• TASK TO CARRY OUT: The required answer is each line in the entries below where "Select" occurs.

• MATERIAL FOR THE TASK:
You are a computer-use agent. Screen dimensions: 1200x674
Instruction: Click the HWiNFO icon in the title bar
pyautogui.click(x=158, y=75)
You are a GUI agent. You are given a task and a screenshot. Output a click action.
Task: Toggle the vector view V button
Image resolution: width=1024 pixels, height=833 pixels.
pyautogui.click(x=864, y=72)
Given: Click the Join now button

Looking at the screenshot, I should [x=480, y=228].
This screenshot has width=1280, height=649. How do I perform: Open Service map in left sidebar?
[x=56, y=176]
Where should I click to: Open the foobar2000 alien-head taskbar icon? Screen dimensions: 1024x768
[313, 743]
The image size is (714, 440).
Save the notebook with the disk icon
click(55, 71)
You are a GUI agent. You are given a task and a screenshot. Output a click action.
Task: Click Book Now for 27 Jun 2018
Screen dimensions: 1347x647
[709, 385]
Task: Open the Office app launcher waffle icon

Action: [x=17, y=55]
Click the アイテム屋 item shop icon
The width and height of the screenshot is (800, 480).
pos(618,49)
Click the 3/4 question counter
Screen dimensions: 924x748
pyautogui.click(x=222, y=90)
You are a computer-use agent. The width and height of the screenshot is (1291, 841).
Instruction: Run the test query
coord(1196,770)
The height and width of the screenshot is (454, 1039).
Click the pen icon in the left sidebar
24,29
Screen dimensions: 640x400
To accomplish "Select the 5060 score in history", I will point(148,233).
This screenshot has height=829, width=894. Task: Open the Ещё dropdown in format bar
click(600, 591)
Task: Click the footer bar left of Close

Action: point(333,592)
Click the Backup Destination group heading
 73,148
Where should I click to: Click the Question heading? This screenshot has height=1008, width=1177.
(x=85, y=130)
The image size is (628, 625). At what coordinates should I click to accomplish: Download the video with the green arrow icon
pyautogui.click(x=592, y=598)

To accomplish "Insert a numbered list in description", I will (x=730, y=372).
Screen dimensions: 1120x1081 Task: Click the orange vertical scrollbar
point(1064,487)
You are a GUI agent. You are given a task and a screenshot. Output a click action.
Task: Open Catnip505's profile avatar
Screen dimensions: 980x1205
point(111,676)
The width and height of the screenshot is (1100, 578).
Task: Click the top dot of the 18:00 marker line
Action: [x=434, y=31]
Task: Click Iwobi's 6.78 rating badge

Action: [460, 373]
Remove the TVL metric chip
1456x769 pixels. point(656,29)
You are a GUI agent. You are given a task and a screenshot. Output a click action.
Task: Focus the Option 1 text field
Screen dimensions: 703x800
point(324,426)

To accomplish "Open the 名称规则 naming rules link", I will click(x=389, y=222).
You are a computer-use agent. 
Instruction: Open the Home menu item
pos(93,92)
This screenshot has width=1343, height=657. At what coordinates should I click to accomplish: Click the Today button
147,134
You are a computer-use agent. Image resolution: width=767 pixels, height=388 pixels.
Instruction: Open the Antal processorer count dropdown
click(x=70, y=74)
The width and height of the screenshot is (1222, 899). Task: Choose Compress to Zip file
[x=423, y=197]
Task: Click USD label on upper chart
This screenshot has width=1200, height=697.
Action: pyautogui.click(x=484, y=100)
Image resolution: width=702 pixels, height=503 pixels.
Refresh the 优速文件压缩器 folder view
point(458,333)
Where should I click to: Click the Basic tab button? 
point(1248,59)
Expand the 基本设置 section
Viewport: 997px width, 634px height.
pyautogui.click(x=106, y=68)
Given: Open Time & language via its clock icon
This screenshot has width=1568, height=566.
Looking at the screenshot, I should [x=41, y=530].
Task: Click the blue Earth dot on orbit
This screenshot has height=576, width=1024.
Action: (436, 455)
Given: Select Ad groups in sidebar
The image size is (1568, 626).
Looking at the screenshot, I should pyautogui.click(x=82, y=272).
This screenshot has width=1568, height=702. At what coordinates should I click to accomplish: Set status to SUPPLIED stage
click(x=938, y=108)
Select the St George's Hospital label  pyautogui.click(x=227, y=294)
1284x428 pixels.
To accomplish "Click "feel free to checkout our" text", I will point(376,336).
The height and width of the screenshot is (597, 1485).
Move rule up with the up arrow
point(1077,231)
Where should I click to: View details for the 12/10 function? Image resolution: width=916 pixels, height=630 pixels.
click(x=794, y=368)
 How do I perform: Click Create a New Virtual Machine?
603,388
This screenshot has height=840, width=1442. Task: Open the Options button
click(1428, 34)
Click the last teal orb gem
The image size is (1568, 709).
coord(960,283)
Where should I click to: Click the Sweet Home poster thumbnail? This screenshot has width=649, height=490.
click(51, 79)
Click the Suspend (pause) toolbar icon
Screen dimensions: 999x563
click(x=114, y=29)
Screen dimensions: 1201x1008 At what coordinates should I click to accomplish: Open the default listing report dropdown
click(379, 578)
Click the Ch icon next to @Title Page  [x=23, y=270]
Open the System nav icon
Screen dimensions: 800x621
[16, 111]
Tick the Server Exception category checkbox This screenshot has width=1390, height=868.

• TASK RESULT:
To accomplish "Select the 5060 score in history", I will point(148,233).
Given: Select Ad groups in sidebar
Select the St George's Hospital label  pyautogui.click(x=227, y=294)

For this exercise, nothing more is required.